Bethany Tabb, Courier-Times Staff Writer
More than 20 sex offenders moved yesterday into the New Castle Correctional Facility, and around 400 more are soon to follow.
Doug Garrison, spokesperson for the Indiana Department of Correction, said the prisoners will come from the Plainfield Correctional Facility. The rest will gradually move to the New Castle facility over the next six months, he said.
These new prisoners will fill 420 empty beds as part of a plan by GEO Group, the private corrections firm that operates the prison. Prison Supt. Jeff Wrigley said many of those units were left empty after all inmates from Arizona were transferred out of the facility. The first 24 prisoners arrived yesterday.
Increasing the prison's population of sex offenders is essentially getting back to its original mission, Wrigley said. The New Castle facility was originally intended to treat special needs prisoners when it was built in 2002, he said. That includes sex offenders, drug abusers, chronically ill and mentally ill offenders.
Those prisoners will be treated with programs designed to help change their behaviors. Wrigley said GEO's goal is that when prisoners are released, they won't commit the same crimes again.
"From GEO's perspective, it's an opportunity to try to have a positive impact," he said.
Though the transition will be a change for prison employees, Garrison said it should be a positive change. In his experience, he said sex offenders are more complient, highly motivated and better educated than average prisoners.
A high population of those prisoners usually results in less misconduct and fewer assaults on staff members or other offenders, he said.
The Plainfield facility's population is made up almost entirely of sex offenders, Garrison said, as are other facilities. It isn't uncommon to house prisoners of similar offenses together, he said.
In April 2007, a riot led by Arizona prisoners broke out at the facility. Those offenders are no longer at the prison, Garrison said, but the prison's new population will probably decrease the likelihood of a similar event happening.
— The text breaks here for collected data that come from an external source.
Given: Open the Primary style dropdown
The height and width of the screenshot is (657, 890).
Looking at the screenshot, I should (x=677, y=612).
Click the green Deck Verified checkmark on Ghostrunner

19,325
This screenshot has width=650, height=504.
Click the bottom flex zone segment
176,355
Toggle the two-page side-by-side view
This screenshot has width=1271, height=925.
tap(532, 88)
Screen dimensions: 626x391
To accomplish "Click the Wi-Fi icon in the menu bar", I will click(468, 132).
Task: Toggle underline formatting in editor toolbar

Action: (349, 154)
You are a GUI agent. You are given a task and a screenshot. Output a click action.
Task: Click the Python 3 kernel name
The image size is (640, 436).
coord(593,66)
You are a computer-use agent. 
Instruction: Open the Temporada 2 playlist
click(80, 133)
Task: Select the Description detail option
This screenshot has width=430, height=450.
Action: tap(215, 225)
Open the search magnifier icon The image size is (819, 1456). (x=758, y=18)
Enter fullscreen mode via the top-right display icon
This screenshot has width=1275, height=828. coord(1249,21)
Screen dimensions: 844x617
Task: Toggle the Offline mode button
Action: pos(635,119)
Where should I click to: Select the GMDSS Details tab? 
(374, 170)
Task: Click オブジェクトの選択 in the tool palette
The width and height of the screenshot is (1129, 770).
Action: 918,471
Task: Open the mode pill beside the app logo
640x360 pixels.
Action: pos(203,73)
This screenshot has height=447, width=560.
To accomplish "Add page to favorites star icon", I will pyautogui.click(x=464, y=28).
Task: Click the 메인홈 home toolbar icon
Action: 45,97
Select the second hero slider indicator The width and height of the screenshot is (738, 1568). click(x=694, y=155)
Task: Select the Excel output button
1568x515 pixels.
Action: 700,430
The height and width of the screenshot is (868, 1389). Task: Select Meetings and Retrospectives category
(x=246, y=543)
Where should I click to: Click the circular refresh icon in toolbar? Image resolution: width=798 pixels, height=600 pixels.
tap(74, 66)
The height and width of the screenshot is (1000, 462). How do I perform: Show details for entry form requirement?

Wrigley said the transferring in of sex offenders is not a cause for public alarm. None of those offenders will be housed in the minimum security unit outside the electric fence, he said. They also won't perform any kind of community service work.
When prisoners are released, Wrigley said they're returned to the communities they came from. There will not be an increase of sex offenders in New Castle just because they're housed in the prison, he said.
"There's no threat to public safety whatsoever," he said.